Quand les livres fondent dans les mains…

(Re)lectures estivales #11

Chaleur accablante, lumière crue filtrant à travers les persiennes, maison endormie… Notes éparses en ces instants alanguis.

« Les livres fondaient dans les mains, la chaleur lacérait le cœur. »
(Marguerite Duras, les Petits Chevaux de Tarquinia, Folio, Gallimard, 1982)

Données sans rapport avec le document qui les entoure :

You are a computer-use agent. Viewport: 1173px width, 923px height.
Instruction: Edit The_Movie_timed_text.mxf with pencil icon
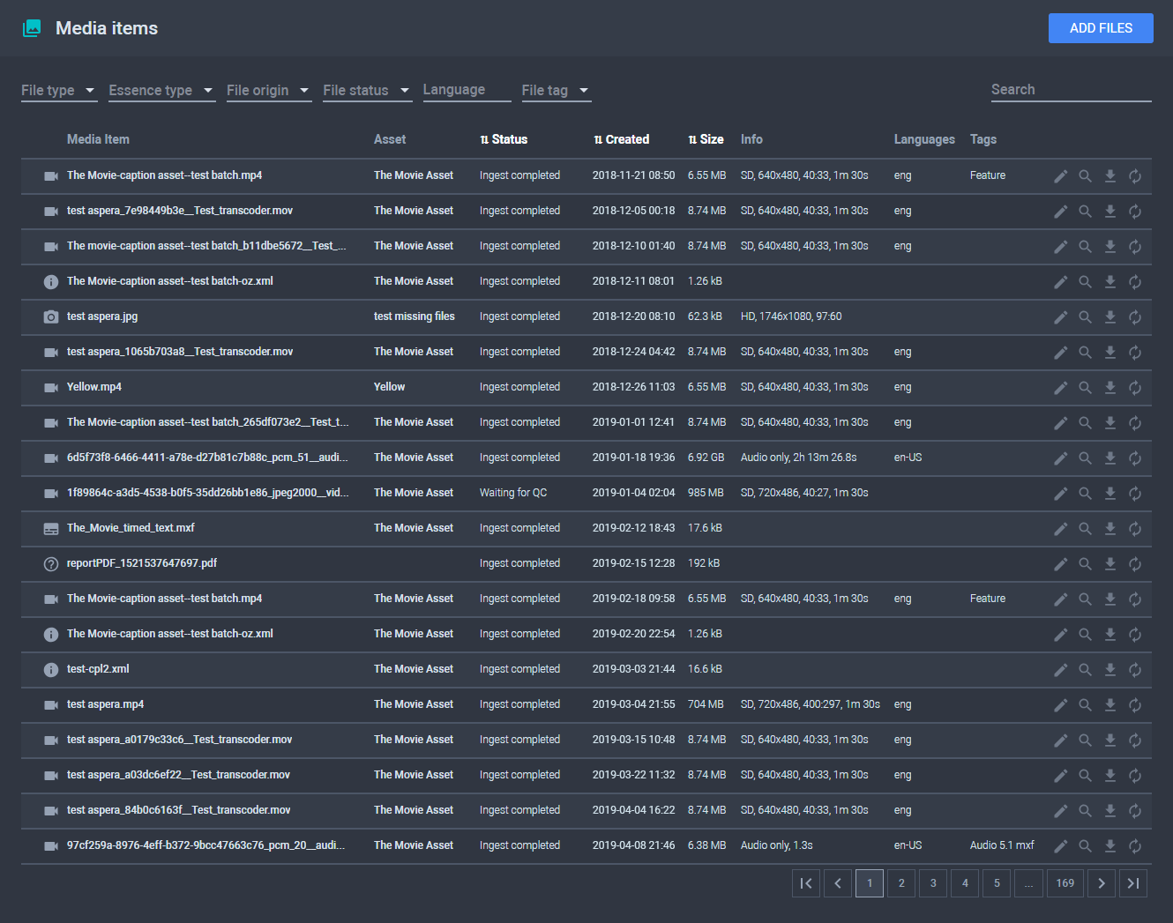1060,529
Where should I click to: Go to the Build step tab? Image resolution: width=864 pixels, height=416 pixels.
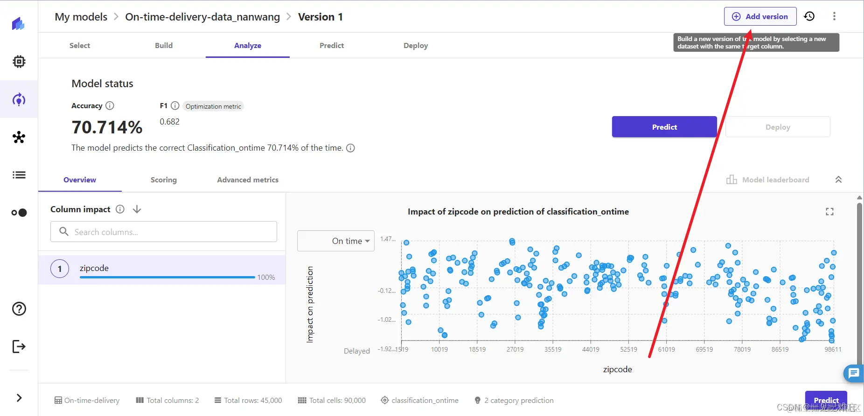pos(164,46)
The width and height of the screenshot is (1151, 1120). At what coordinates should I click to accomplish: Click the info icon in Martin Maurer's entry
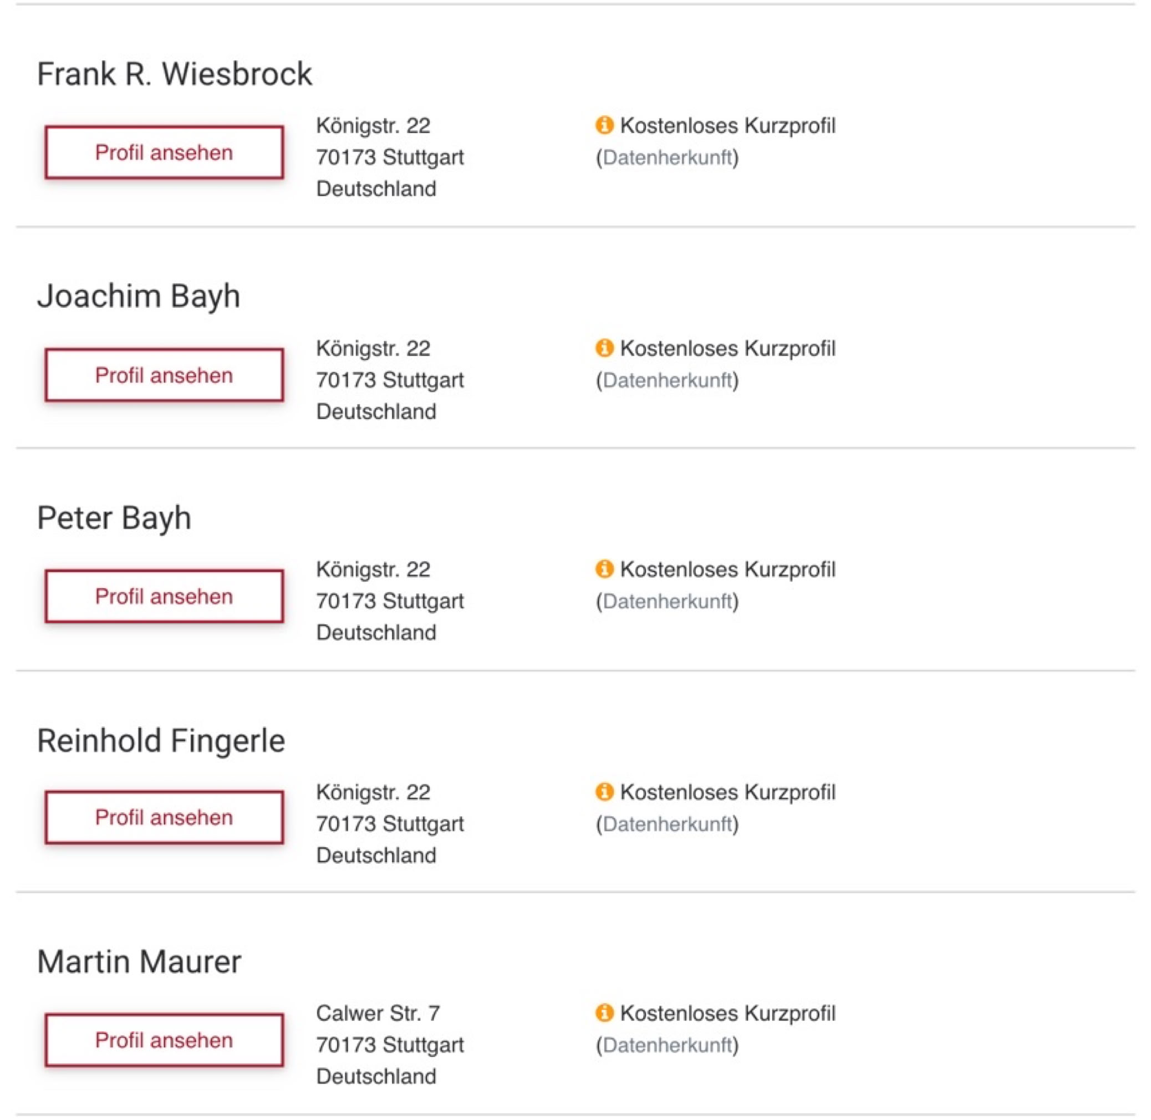(x=604, y=1013)
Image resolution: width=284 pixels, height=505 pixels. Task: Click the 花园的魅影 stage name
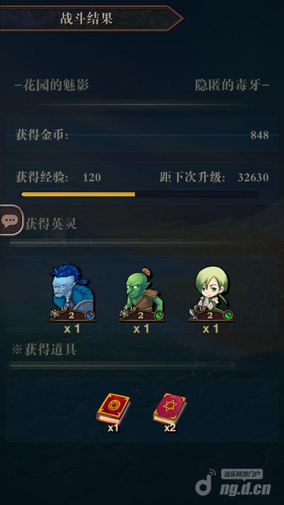pyautogui.click(x=52, y=85)
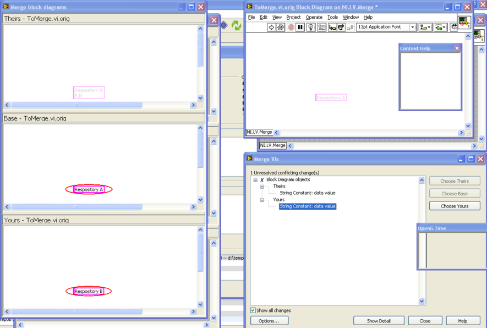Open the Operate menu
The width and height of the screenshot is (487, 328).
coord(313,17)
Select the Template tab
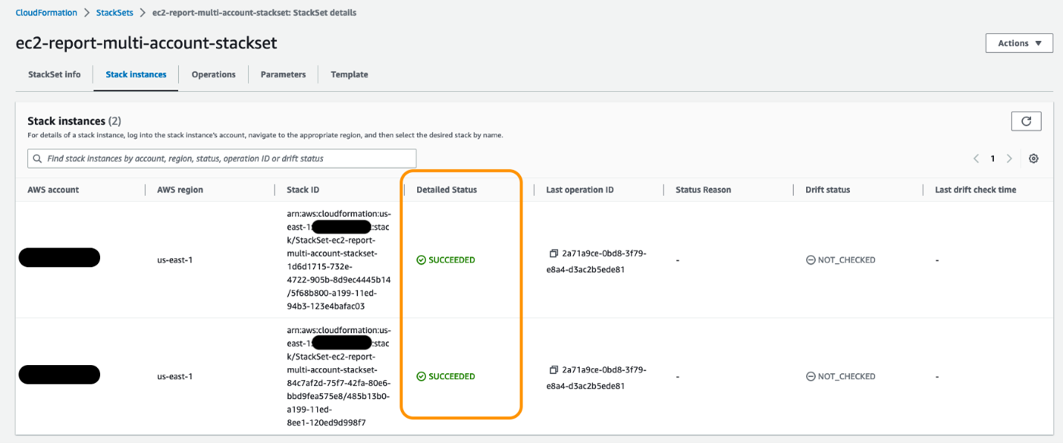The image size is (1063, 443). point(348,74)
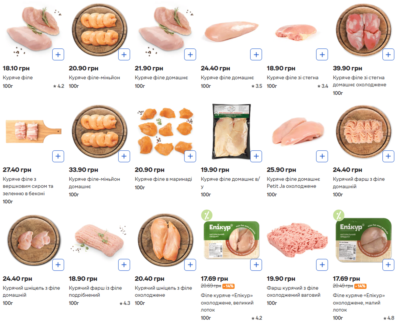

« Ce que j’aime dans ton visage c’est l’arrivée
D’une lampe ardente en plein jour. »
(Paul Eluard, la Vie immédiate, Poésie, Gallimard, 1951, extrait de Je ne cesse pour ainsi dire pas de parler de toi et pourtant j’en ai toujours vite fini avec l’essentiel)

Ce qu’il fallait prouver
Le prisonnier, quand on le force
à rester debout dans sa cellule, un jour
deux jours, une semaine, commence à voir
autour de lui d’immenses toiles d’araignée
il essaie de se défendre contre des tarentules velues
mais un grillage blanc s’interpose
entre lui et les bêtes.

Le poète voit les serpents géants dévorés des punaises
il sait que la muraille en face du veilleur
est une succession d’accidences géologiques.

Donc, le poète
est un prisonnier
toujours debout
devant le papier blanc.

(Aris Alexandrou, Ποιήματα [Poèmes], 1941-1974, éditions Kastaniotis, Athènes, 1978)

Peinture : Salvador Dali, la Persistance de la mémoire, 1931.